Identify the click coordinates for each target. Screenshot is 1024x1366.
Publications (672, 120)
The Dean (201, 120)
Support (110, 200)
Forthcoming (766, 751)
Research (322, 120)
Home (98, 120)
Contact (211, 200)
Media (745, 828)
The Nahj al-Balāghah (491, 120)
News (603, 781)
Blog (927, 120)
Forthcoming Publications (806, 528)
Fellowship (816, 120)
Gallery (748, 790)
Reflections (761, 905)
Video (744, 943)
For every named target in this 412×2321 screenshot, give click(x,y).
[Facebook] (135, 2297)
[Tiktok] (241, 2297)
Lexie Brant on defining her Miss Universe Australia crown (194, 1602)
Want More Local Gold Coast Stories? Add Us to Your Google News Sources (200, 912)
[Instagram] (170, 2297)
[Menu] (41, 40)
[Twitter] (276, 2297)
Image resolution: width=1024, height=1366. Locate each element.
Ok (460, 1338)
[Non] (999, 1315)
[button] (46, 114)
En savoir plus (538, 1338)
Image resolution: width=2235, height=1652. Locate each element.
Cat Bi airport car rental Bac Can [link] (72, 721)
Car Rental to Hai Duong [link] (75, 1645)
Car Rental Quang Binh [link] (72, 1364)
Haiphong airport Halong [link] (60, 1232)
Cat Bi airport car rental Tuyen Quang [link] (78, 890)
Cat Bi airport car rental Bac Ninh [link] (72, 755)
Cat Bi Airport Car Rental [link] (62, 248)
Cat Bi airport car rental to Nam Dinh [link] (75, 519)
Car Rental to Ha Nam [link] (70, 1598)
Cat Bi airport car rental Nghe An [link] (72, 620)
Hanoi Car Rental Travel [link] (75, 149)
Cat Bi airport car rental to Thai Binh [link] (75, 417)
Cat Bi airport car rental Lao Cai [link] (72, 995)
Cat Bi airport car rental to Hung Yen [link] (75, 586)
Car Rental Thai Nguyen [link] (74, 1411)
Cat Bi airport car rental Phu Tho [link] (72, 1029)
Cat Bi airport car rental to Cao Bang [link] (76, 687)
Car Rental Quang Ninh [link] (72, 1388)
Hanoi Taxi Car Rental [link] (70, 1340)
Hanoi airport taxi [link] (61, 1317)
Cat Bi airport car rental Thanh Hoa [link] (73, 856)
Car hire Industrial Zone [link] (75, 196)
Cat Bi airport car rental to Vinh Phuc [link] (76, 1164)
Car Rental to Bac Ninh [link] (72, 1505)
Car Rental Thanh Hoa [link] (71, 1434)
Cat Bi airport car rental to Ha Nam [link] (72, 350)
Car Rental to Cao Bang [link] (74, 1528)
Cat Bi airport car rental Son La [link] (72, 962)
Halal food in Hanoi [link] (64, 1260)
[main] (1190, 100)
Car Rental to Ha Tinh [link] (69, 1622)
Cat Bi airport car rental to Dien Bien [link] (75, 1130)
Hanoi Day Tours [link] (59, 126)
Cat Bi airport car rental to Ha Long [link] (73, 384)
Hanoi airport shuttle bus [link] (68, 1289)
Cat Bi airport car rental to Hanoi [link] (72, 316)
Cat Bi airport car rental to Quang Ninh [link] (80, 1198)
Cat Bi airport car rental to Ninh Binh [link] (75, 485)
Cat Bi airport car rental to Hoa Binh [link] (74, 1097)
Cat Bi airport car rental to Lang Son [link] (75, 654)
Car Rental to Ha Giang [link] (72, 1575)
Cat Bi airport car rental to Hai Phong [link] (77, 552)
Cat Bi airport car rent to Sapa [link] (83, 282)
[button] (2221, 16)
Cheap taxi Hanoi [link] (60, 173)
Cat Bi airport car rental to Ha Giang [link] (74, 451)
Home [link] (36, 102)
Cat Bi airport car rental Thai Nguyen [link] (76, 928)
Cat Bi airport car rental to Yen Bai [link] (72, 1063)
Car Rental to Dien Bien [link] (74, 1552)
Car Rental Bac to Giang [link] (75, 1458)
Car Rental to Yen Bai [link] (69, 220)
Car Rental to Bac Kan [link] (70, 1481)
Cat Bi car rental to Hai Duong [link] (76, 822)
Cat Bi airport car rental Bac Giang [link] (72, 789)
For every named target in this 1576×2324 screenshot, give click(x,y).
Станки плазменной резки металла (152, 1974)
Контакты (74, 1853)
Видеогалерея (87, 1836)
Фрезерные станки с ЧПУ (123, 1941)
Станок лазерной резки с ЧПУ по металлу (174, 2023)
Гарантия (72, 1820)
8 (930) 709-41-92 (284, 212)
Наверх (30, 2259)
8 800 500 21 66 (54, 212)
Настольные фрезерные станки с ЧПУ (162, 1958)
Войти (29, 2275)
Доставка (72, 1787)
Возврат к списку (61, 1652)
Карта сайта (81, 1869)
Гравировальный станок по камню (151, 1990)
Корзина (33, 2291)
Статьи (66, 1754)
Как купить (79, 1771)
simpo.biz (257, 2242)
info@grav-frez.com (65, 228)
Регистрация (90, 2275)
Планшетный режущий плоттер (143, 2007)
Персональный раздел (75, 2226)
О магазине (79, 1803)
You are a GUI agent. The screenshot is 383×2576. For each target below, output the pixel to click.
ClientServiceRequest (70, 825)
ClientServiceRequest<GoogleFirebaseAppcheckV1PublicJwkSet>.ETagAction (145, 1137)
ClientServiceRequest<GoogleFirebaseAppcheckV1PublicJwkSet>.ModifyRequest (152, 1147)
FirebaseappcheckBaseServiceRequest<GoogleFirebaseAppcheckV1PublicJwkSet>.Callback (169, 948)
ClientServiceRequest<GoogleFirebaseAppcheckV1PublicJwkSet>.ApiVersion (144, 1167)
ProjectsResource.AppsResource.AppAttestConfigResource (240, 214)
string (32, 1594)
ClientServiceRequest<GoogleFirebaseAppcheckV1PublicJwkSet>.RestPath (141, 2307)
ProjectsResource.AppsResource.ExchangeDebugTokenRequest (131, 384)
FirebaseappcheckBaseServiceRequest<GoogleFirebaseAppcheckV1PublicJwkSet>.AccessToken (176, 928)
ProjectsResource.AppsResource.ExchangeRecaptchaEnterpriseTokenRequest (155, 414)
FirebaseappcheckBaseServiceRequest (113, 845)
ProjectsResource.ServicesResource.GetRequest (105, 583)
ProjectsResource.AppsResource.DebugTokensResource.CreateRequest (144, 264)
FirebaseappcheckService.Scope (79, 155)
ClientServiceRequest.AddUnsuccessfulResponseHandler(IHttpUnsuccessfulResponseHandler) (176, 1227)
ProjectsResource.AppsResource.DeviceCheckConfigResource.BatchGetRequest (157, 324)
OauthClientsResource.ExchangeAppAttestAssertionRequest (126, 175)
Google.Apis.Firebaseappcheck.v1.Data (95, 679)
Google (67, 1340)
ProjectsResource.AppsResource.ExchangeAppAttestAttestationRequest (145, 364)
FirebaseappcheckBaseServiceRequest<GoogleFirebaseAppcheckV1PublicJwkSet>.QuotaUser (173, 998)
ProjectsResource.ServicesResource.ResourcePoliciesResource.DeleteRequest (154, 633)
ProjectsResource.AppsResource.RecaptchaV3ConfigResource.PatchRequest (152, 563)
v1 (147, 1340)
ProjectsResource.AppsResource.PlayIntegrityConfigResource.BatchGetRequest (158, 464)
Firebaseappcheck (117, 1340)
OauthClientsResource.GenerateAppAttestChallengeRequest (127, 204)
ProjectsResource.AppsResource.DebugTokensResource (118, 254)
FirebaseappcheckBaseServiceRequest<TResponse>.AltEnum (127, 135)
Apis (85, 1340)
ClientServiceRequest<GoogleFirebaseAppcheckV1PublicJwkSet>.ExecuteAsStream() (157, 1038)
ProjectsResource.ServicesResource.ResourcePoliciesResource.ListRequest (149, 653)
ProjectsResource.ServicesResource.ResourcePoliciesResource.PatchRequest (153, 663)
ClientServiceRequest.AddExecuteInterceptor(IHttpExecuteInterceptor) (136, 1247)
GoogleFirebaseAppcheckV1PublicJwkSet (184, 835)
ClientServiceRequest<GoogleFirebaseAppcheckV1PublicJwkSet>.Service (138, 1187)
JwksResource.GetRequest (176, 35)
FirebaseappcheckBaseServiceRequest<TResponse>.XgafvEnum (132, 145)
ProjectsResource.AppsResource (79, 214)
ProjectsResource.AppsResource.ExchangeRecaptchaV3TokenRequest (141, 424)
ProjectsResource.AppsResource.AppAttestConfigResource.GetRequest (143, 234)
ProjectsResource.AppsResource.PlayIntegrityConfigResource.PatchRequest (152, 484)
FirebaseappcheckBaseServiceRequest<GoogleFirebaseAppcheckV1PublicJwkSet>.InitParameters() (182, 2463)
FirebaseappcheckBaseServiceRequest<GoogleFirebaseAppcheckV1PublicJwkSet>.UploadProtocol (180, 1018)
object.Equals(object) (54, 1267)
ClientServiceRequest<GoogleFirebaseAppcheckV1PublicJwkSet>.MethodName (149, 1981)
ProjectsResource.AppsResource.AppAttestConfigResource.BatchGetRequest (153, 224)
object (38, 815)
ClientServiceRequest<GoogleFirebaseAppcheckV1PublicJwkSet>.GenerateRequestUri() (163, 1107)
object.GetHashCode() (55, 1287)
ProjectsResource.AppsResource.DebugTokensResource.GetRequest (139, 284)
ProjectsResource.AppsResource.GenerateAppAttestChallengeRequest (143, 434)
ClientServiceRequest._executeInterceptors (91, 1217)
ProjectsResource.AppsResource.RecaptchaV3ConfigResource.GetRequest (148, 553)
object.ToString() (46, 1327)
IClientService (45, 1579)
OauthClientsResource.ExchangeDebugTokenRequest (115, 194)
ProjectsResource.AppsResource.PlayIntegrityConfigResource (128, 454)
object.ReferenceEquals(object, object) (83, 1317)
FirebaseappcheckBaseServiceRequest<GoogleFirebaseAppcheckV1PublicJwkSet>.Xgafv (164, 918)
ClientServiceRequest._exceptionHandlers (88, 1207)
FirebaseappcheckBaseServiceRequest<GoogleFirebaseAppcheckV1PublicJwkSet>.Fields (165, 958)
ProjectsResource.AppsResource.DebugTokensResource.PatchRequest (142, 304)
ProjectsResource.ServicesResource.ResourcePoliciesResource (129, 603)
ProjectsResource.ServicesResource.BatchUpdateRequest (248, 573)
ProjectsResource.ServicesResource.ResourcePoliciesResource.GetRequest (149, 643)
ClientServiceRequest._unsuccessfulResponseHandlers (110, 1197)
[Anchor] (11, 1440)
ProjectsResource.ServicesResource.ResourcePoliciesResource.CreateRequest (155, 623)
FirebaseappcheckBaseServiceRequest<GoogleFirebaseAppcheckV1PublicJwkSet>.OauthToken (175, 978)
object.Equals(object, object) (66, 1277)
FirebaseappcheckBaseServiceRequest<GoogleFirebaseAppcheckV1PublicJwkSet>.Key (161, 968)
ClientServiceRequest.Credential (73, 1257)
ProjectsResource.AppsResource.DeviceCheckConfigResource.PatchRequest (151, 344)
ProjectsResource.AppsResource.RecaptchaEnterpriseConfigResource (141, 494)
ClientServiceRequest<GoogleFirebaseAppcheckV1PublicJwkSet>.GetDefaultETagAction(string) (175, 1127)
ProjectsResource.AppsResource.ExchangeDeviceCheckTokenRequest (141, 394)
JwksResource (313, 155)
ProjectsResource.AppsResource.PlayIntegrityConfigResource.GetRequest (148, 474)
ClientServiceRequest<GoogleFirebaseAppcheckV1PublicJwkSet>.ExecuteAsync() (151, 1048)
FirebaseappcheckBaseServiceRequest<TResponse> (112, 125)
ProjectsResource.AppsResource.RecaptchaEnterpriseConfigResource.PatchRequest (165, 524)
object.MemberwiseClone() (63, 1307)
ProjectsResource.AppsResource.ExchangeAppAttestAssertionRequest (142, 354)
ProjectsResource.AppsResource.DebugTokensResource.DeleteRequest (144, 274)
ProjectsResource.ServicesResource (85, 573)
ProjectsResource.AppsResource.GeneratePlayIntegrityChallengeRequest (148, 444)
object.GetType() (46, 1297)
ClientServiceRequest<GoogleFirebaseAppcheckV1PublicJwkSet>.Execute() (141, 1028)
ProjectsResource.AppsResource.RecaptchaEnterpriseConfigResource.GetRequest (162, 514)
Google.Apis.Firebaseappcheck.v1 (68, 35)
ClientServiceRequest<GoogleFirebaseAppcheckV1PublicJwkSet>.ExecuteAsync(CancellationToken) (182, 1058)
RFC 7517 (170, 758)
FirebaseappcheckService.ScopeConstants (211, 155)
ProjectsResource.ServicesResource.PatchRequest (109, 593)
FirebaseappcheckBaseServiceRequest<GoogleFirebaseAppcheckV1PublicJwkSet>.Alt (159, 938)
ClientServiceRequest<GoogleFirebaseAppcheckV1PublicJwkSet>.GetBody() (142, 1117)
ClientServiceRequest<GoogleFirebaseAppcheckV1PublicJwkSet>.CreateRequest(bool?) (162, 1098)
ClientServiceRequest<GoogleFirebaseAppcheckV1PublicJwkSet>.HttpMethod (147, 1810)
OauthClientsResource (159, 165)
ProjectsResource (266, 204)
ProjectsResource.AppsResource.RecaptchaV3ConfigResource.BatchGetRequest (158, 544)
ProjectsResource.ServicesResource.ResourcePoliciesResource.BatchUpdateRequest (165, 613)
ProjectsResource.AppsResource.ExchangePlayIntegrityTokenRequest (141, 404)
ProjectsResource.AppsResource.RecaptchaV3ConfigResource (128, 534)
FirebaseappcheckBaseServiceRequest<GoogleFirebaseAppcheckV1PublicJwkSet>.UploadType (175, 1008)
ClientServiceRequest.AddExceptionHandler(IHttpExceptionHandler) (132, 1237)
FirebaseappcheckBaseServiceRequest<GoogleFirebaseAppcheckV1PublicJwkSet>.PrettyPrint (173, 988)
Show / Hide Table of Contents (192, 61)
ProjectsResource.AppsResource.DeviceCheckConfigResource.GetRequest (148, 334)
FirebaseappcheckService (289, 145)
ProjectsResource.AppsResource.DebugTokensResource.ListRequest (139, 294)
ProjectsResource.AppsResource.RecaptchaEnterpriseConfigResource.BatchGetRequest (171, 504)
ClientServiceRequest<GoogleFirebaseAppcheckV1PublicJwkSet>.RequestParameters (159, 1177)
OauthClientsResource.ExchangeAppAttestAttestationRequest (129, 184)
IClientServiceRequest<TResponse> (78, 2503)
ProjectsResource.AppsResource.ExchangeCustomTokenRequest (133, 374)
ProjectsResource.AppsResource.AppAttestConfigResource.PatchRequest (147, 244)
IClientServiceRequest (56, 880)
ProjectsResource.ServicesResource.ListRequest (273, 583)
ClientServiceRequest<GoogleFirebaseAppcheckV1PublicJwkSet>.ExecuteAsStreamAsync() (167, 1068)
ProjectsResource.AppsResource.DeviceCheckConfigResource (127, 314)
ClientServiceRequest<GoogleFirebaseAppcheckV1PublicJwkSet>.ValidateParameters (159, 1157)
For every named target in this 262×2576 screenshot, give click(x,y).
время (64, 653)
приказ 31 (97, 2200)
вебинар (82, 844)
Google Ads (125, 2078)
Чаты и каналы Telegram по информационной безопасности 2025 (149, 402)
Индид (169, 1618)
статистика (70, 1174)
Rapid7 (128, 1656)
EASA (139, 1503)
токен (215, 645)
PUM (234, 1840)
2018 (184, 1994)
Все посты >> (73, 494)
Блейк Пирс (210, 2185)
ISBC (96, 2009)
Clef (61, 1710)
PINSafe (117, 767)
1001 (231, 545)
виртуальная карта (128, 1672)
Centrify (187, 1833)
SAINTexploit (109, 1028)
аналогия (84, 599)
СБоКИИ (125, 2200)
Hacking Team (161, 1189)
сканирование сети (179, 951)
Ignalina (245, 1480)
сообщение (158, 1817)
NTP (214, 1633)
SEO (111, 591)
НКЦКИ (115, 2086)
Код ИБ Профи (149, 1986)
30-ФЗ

┄┄┄┄┄┄

## To do:
Collect from the data above every line that includes "Nguyen".

## Task result:
Car Rental Thai Nguyen [link] (74, 1411)
Cat Bi airport car rental Thai Nguyen [link] (76, 928)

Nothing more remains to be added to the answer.